======== Records to use

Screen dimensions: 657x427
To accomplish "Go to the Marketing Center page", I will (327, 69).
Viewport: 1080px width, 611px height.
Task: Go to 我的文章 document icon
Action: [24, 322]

================

> Task instructions
All records are to be retyped exactly. None may be omitted.

> Exercise solution
Screen dimensions: 657x427
To accomplish "Go to the Marketing Center page", I will (327, 69).
Viewport: 1080px width, 611px height.
Task: Go to 我的文章 document icon
Action: [24, 322]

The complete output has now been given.